Some fads are easy to see as fads, like Pokeman Go, the Mannequin Challenge, or paddle boards. It's harder to tell when a fad becomes ingrained and permanent. The sudden popularity of hazy IPAs is a craze but that does not mean their appeal will fade before the suspended particulate matter settles at the bottom of a pint glass. These beers are good, which will help their longevity and keep them in regular rotation. I don't expect to see a whole tap room of murky beers any time soon, but having an unfiltered option or two seems reasonable. But if I see a cloudy lager in the next month or so I'll know I am wrong and that hazy beers are doomed.

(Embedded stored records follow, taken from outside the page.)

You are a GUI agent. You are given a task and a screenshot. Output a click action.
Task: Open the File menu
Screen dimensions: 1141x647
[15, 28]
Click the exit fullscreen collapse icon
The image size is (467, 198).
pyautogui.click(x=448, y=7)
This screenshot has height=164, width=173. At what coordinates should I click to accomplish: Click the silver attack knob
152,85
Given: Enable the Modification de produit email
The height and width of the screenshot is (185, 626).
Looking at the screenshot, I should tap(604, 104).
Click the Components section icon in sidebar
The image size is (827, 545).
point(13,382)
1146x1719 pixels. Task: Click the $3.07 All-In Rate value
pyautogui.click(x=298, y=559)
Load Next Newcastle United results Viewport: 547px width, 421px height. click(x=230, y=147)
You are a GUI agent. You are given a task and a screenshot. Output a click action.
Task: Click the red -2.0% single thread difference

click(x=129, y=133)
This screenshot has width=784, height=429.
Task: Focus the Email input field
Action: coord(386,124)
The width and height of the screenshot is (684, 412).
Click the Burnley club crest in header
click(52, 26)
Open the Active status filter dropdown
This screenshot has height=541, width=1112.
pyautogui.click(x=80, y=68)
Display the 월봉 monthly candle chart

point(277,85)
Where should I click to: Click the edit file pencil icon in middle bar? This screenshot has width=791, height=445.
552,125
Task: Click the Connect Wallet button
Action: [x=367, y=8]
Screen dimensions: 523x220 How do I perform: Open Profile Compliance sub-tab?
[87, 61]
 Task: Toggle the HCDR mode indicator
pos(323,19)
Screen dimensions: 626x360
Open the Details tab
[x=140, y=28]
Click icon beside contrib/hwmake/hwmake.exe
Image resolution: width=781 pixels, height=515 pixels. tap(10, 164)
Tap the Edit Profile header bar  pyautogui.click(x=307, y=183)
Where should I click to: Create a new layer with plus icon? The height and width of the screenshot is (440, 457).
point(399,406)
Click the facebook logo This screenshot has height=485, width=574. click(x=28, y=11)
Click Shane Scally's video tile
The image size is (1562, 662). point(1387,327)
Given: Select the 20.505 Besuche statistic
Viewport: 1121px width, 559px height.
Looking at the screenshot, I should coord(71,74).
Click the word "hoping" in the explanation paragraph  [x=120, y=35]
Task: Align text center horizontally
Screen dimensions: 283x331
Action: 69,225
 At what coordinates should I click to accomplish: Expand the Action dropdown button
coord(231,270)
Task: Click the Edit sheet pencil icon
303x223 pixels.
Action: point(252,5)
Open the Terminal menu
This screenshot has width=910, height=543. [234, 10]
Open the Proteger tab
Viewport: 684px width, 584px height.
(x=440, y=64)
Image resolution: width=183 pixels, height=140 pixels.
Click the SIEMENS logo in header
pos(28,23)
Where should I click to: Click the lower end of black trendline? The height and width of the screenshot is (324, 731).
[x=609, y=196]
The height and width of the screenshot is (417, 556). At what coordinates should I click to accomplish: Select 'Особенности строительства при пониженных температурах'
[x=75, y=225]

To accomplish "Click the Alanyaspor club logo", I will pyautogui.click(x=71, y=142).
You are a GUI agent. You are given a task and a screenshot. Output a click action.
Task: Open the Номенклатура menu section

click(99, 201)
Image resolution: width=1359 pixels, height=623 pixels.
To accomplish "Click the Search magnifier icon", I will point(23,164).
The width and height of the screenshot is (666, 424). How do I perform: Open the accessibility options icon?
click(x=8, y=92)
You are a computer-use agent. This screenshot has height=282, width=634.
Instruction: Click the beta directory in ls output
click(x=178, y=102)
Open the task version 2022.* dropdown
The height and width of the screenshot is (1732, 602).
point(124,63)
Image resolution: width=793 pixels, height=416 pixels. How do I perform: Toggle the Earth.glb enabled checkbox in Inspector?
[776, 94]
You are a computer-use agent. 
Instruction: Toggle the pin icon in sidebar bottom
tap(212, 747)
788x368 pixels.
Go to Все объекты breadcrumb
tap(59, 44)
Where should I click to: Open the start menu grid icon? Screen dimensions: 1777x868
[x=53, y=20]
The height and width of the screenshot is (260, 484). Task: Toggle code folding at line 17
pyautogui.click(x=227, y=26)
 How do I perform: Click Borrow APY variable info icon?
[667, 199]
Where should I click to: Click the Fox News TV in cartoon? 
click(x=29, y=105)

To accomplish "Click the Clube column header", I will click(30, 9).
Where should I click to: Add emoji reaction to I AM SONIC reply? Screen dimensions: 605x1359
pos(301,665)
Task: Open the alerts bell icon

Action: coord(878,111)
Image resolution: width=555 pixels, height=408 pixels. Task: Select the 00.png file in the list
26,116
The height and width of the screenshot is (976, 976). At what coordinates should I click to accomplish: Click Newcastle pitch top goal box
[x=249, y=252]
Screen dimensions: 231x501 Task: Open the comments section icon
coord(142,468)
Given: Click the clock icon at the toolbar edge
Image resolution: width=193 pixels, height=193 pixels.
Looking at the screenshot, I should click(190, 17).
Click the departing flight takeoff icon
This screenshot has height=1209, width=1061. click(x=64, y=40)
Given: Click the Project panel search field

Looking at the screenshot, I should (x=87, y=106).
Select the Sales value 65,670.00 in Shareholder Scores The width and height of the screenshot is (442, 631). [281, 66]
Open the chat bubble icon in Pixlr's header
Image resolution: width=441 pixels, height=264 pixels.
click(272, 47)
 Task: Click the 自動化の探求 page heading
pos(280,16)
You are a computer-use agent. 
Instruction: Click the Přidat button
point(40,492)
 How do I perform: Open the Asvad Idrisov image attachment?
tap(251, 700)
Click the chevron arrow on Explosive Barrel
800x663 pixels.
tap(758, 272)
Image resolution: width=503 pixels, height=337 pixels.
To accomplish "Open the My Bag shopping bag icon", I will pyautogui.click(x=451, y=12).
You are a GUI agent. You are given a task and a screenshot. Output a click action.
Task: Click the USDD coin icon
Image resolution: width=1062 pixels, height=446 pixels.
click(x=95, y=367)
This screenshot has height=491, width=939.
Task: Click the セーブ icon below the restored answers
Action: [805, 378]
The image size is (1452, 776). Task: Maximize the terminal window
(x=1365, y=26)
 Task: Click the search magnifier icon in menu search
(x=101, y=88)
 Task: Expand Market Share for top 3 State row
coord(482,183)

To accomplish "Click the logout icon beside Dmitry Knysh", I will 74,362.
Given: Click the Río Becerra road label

I find the term New England IPA funny. Without reading much about them, I assumed New England IPAs were maltier, less hoppy IPAs - an anti-West Coast IPA - which is why I wanted to try one. I had no idea they were bold, living, swirling, opaque beers that are the latest frontier in craft beer. It is not my mental image of New England. Here in San Diego, Pure Project Brewing makes hazy beers and Pizza Port had one of its hazy IPAs available recently.
I had a precursor to the haze wave about nine years at Stone's Escondido World Bistro and Gardens. Stone had an unfiltered version of its then new Cali-Belgique IPA. It was fruity, yeasty, and excellent. The picture I took in August 2008 is above.